Death penalty opponents, who were cordoned off in a separate area by police tape, said the execution only served to provide Rolling additional attention. One group briefly held hands in a circle and sang quietly.

"The state of Florida is giving this psychopathic killer just what he wanted," said Mark Elliott of Clearwater, spokesman for Floridians for Alternatives to the Death Penalty. "He will now enjoy celebrity status courtesy of a high profile state execution. Lock him up, throw away the key and let him die alone and unremembered."

Rolling terrorized the north central Florida town of Gainesville when he mutilated and murdered the college students - just 19 months after Bundy's execution in January of 1989.

Bundy, suspected in the deaths and disappearances of 36 women, was electrocuted in the same death chamber where Rolling will die.
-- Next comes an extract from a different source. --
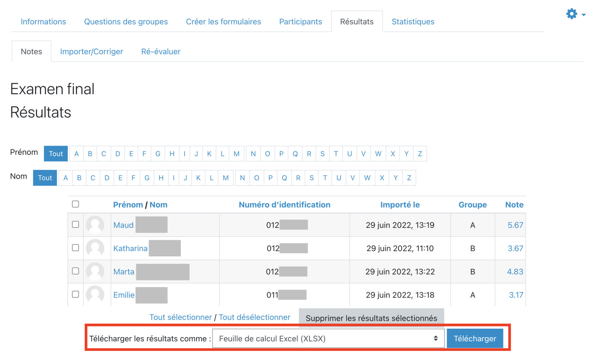Click Emilie's profile avatar icon
Screen dimensions: 593x353
(95, 294)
Police ended a massive manhunt in the case after they discovered that DNA from Rolling, already jailed for a supermarket robbery, linked him to the killings.

Rolling pleaded guilty to the slayings in 1994, shocking the courtroom on the first day of his trial.

In a 2000 letter to The Associated Press, Rolling recalled the years he served in prison in Alabama, Georgia and Mississippi before coming to Florida.

"A mangy dog gets more consideration than what I received," he wrote.

But Rolling added: "Any complaint I may have pales in comparison to the terrible wrong I inflicted upon good people. I stand in the shadow of their suffering. If it is to be mercy, then I shall be eternally grateful. If it to be the wrath of vengeance, then God grant me the strength to face what I must."